Counter to them, though, there's some exceptional acting being done by a few others. Nick Bottom, played by Aporup Acharya, is an expert comic portrayal. Physical, concise and full of life and energy. Aporup, by the way, is one of the actors from Mumbai. His performance alone makes the show worth seeing. He and his company of rag-tag actors from the streets of Athens brighten up the stage every time they enter. Each characterization is clear, you get who they are and you know what they want. And they're delightful.

The duke and queen, played by P R Jijoy and Archana Ramaswamy, who double as the king and queen of the fairies, bring a lot of excitement and energy to the play. They are strongly masculine and feminine and provide an emotional anchor for the show. And Puck, as Puck should be, is a riot. Played by Ajay Kumar, he evokes a 1970's Ringo Starr in a red diaper.

And there's the spectacle of it all, fights and acrobatics, that is well done and if you get lost in the foreign language, well, just kick back and enjoy the fireworks.

Like I said, it is a mixed bag, but certainly worth seeing for the cultural aspects and for Bottom. Just bone up on the storyline beforehand.

THE BS NEWS QUIZ OF THE DAY


Yesterday, I asked...

" 'Hataraku Watashi,' a play that recently opened to positive reviews in Japan, features two actors that are what?"


22% said "terminally ill"
- If that packs them in, don't tell Don Hall.

21% said "CNN-style holograms"
- Ya know, aside from serving no purpose whatsoever, they weren't really holograms.

7% said "lizards"
- Giant mutated lizards?

50% got it right with "robots"

According to The Sun, a play with a difference has opened in Japan – it's cast is half robot, half human.
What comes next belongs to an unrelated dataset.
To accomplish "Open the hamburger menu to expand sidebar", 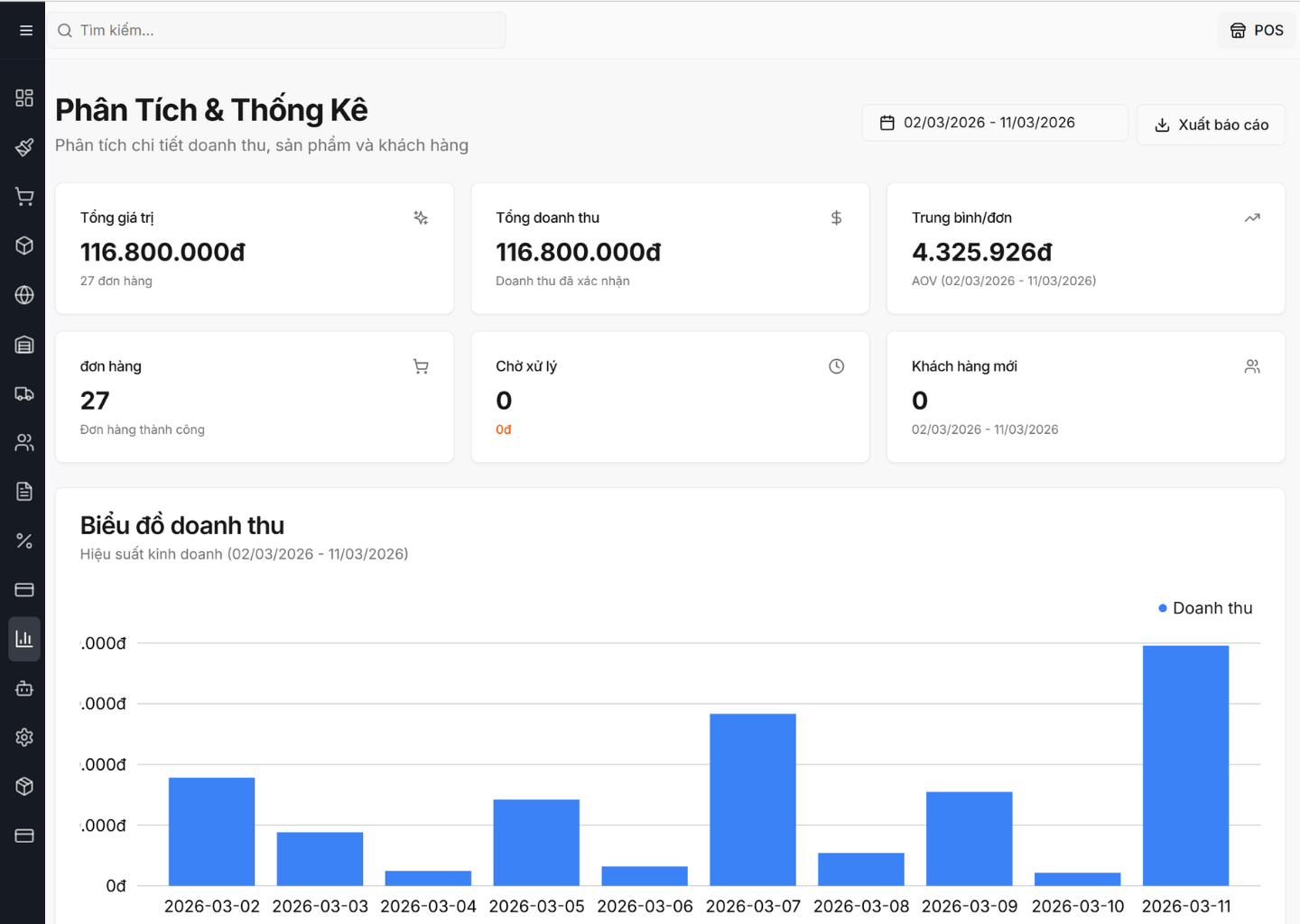I will coord(25,31).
The theatrical production stars a pair of Mitsubishi's 'Wakamura' robots alongside two human actors.

The robots play two depressed household servants who work for a young couple.
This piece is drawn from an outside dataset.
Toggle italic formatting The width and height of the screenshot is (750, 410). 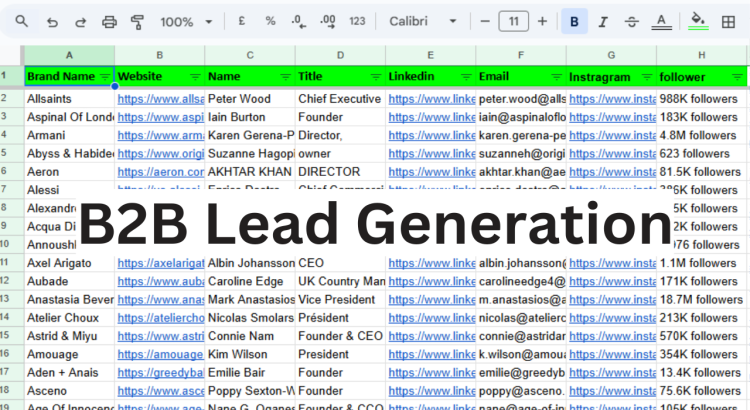click(602, 21)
But the robots grow tired of their mundane lifestyle and long to break free and see the world.

The 20-minute piece titled Hataraku Watashi (I, Worker) was written by Japanese playwright Oriza Hirata and opened this week at Osaka University.
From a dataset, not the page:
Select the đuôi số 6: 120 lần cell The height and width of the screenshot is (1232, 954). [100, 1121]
Robot actors. Great. Let me know when the robots start writing.




No one told this woman the actor's golden rule. Never work with animals, children or robots.

2 comments:

Ken Robertson said...

"Let me know when the robots start writing"

I take it you haven't seen "Two and a Half Men"

Joe Janes said...

Good point, Ken. I have suspected the writers of "24" being automatons, as well.